» REQUIRED ACTION
In the records below, find the line that contains "Screenshot is 1045x2576." and the line that contains "HOME (233, 50)". Set down exactly those lines and every line between them, and nothing more.

Collection entries
+ + + + + + +

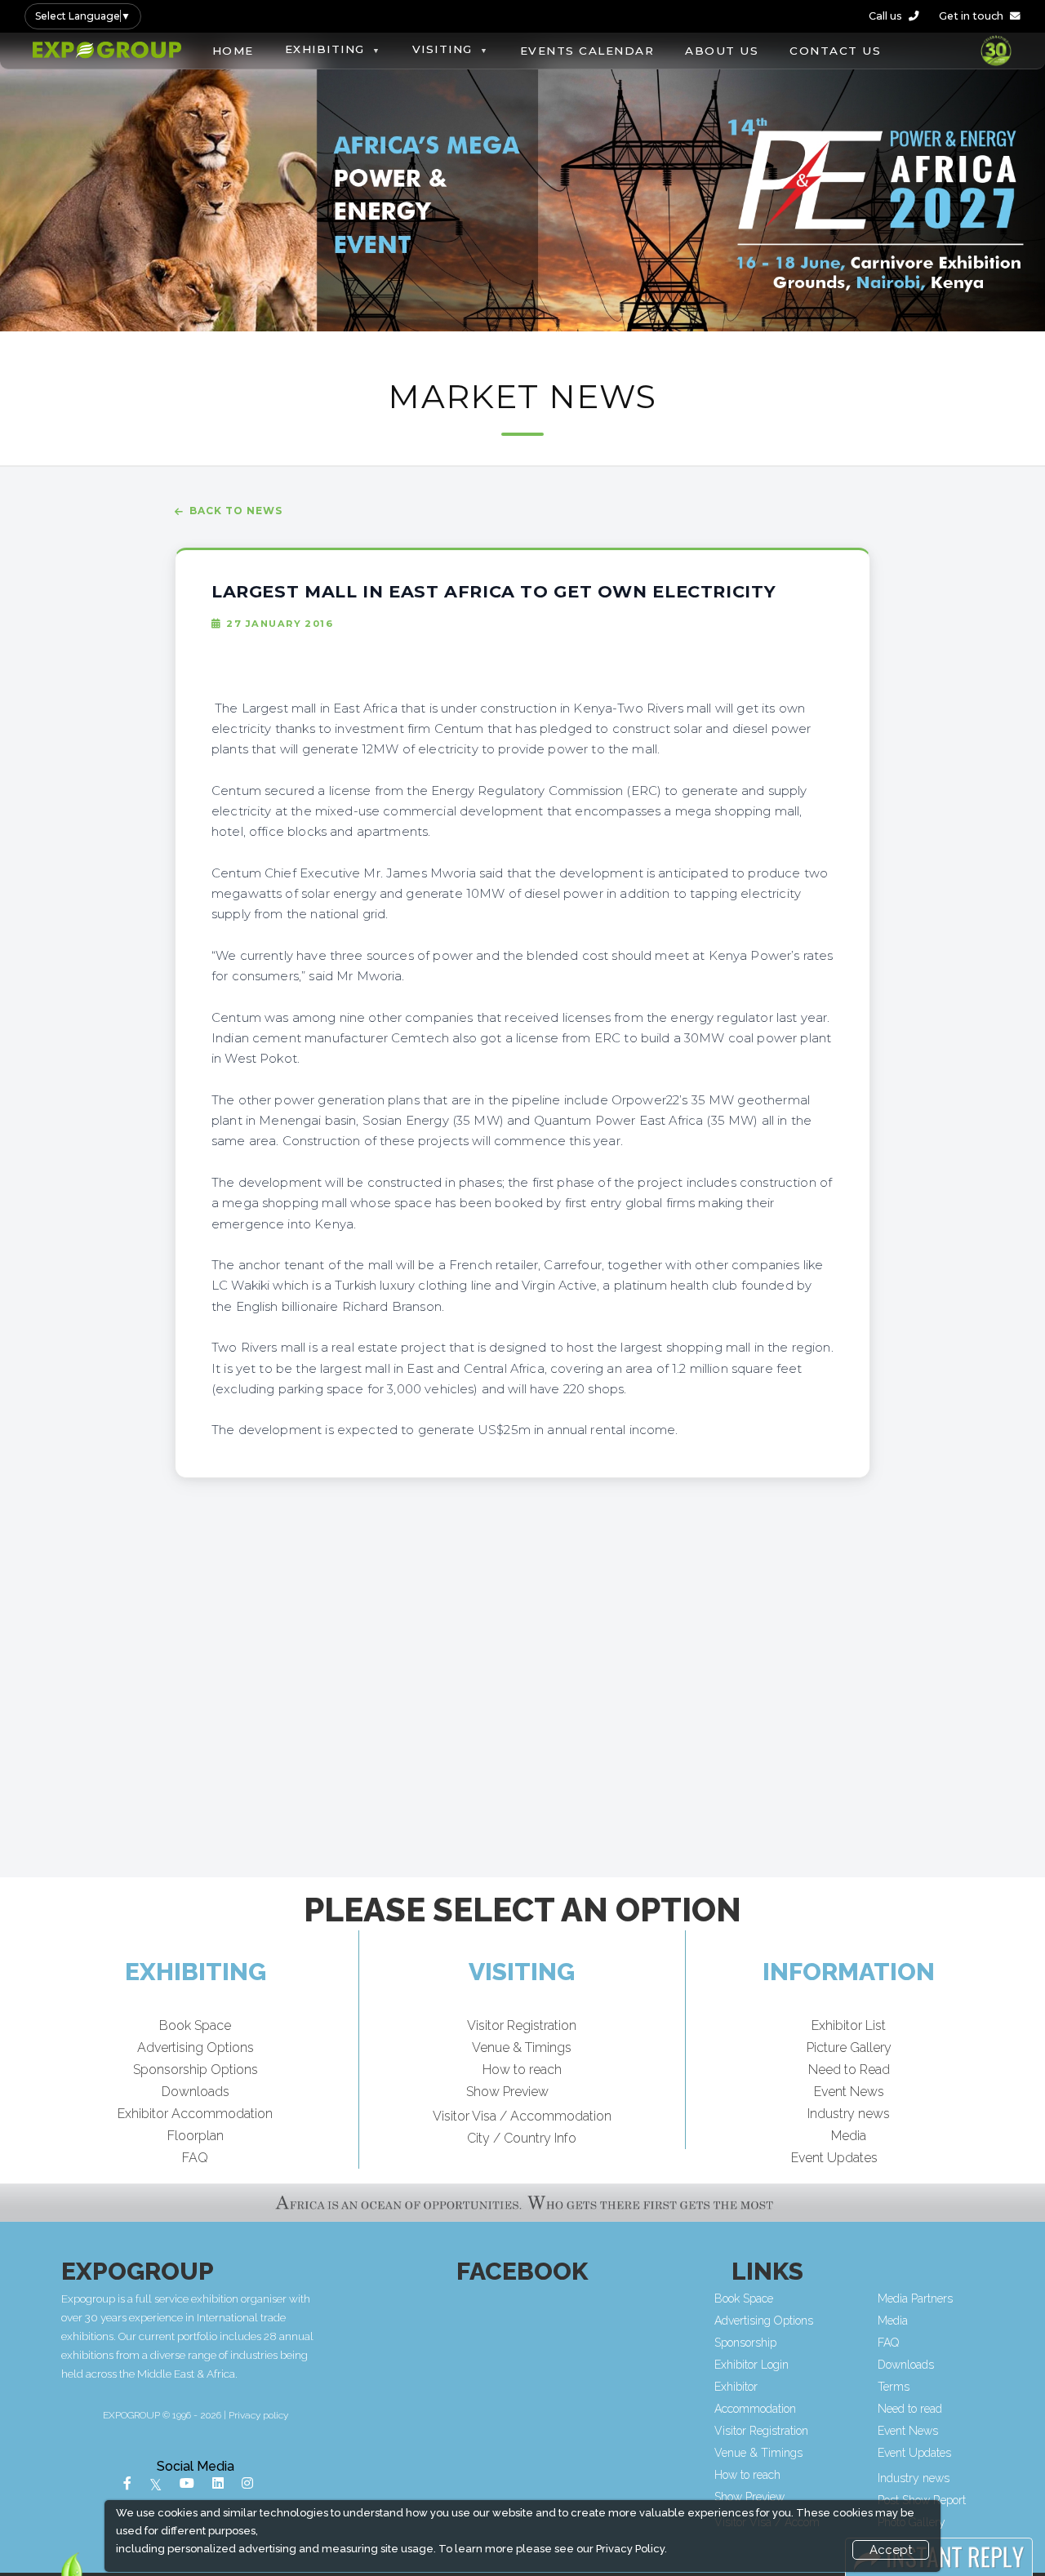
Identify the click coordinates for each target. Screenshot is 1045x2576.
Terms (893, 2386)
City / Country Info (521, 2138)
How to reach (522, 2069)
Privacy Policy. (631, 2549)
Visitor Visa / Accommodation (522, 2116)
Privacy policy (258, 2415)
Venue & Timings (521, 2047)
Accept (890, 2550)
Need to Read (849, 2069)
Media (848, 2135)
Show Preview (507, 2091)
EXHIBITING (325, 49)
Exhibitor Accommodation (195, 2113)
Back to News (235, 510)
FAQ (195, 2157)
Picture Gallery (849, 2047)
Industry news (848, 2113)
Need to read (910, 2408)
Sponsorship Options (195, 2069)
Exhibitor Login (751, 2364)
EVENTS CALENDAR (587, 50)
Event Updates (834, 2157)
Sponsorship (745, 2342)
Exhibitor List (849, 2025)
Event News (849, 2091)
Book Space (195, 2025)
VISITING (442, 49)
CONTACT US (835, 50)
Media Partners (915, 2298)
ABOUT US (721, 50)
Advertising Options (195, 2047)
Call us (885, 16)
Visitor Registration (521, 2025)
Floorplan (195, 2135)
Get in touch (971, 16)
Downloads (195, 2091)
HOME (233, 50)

+ + + + + + +

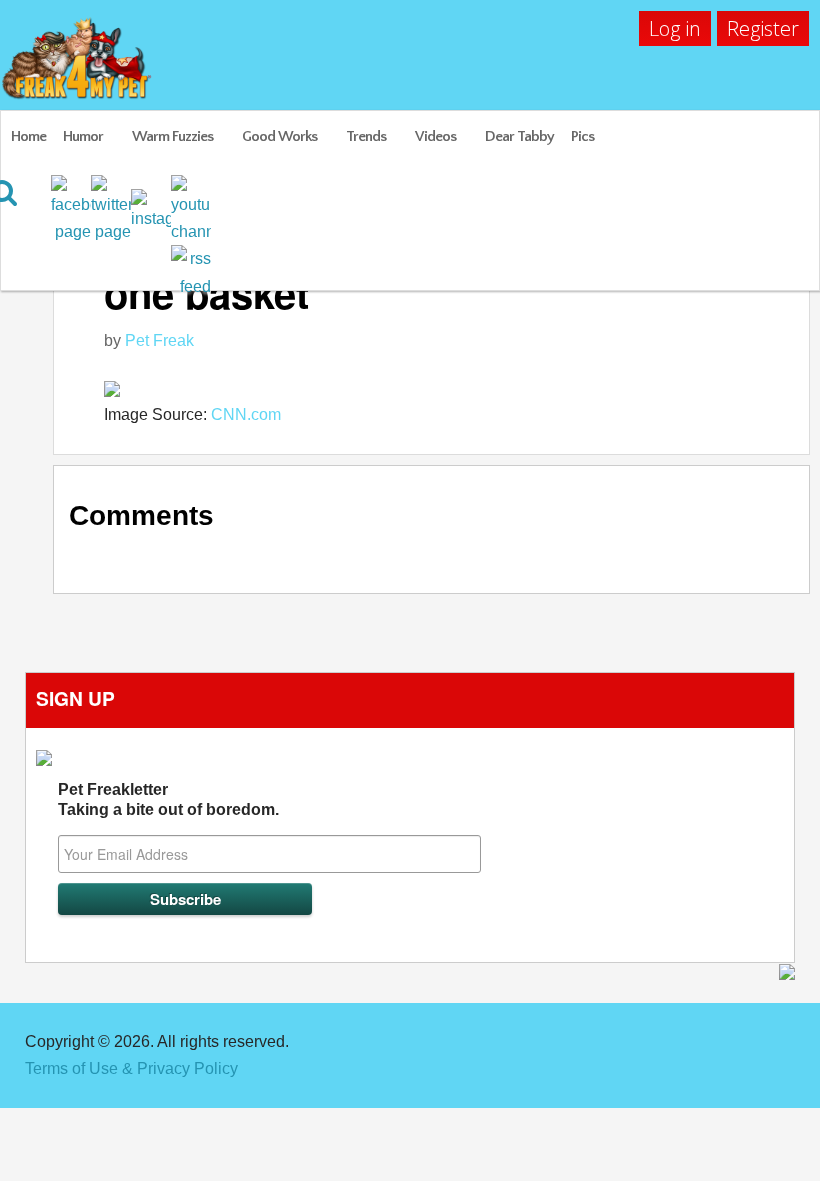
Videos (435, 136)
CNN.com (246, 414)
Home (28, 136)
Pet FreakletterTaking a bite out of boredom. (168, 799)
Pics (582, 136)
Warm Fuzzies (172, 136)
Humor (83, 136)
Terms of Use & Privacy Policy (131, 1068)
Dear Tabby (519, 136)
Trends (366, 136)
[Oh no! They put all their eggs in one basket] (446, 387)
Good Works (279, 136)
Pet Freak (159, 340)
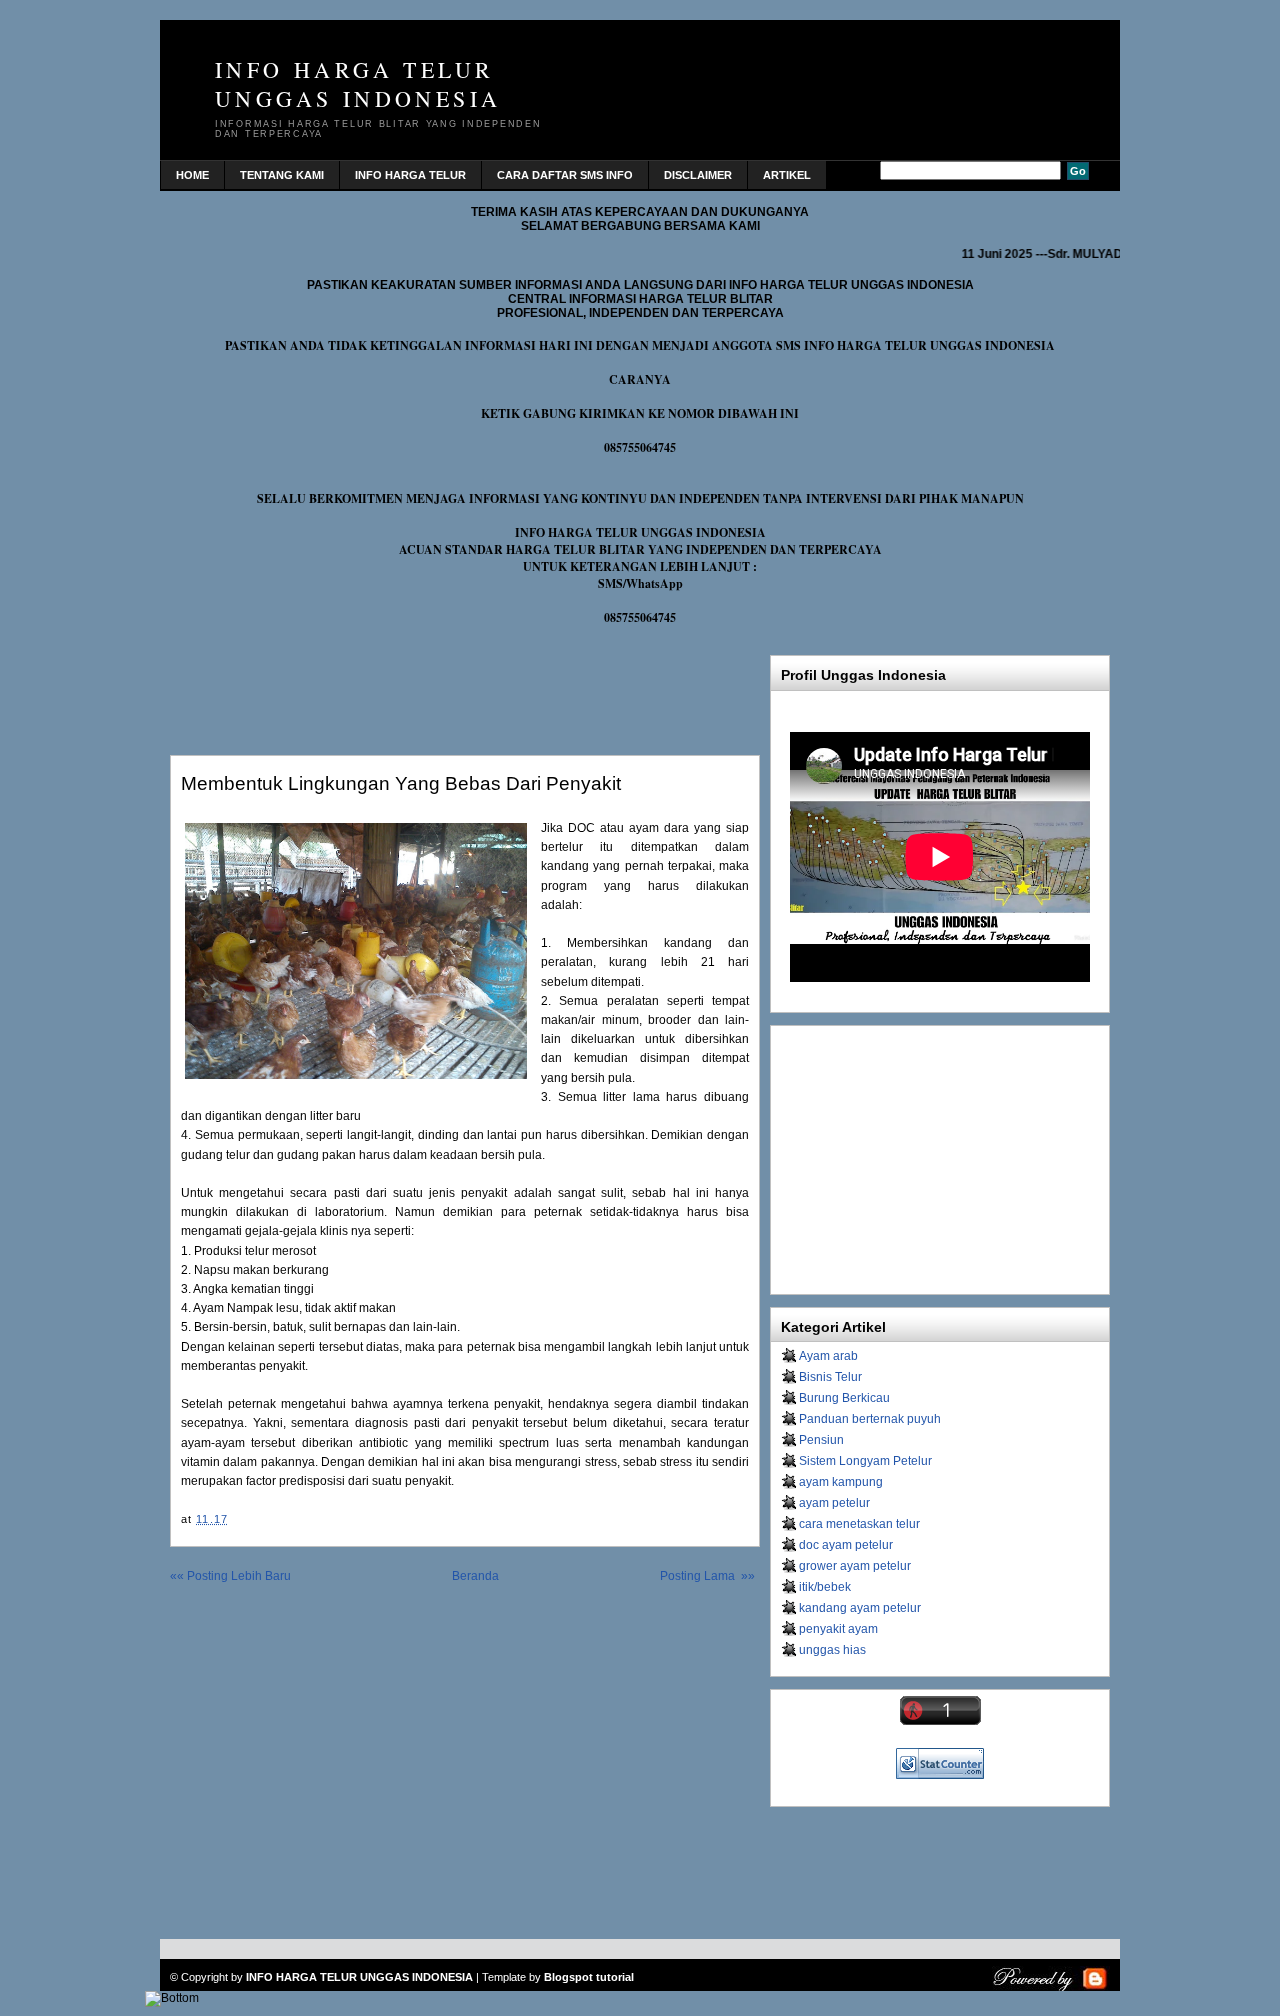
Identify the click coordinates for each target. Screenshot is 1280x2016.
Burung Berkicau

+ + + + + + +

» YOUR RESPONSE
Identify the click coordinates for each target. Screenshot is 1045x2576.
Terms (893, 2386)
City / Country Info (521, 2138)
How to reach (522, 2069)
Privacy Policy. (631, 2549)
Visitor Visa / Accommodation (522, 2116)
Privacy policy (258, 2415)
Venue & Timings (521, 2047)
Accept (890, 2550)
Need to Read (849, 2069)
Media (848, 2135)
Show Preview (507, 2091)
EXHIBITING (325, 49)
Exhibitor Accommodation (195, 2113)
Back to News (235, 510)
FAQ (195, 2157)
Picture Gallery (849, 2047)
Industry news (848, 2113)
Need to read (910, 2408)
Sponsorship Options (195, 2069)
Exhibitor Login (751, 2364)
EVENTS CALENDAR (587, 50)
Event Updates (834, 2157)
Sponsorship (745, 2342)
Exhibitor List (849, 2025)
Event News (849, 2091)
Book Space (195, 2025)
VISITING (442, 49)
CONTACT US (835, 50)
Media Partners (915, 2298)
ABOUT US (721, 50)
Advertising Options (195, 2047)
Call us (885, 16)
Visitor Registration (521, 2025)
Floorplan (195, 2135)
Get in touch (971, 16)
Downloads (195, 2091)
HOME (233, 50)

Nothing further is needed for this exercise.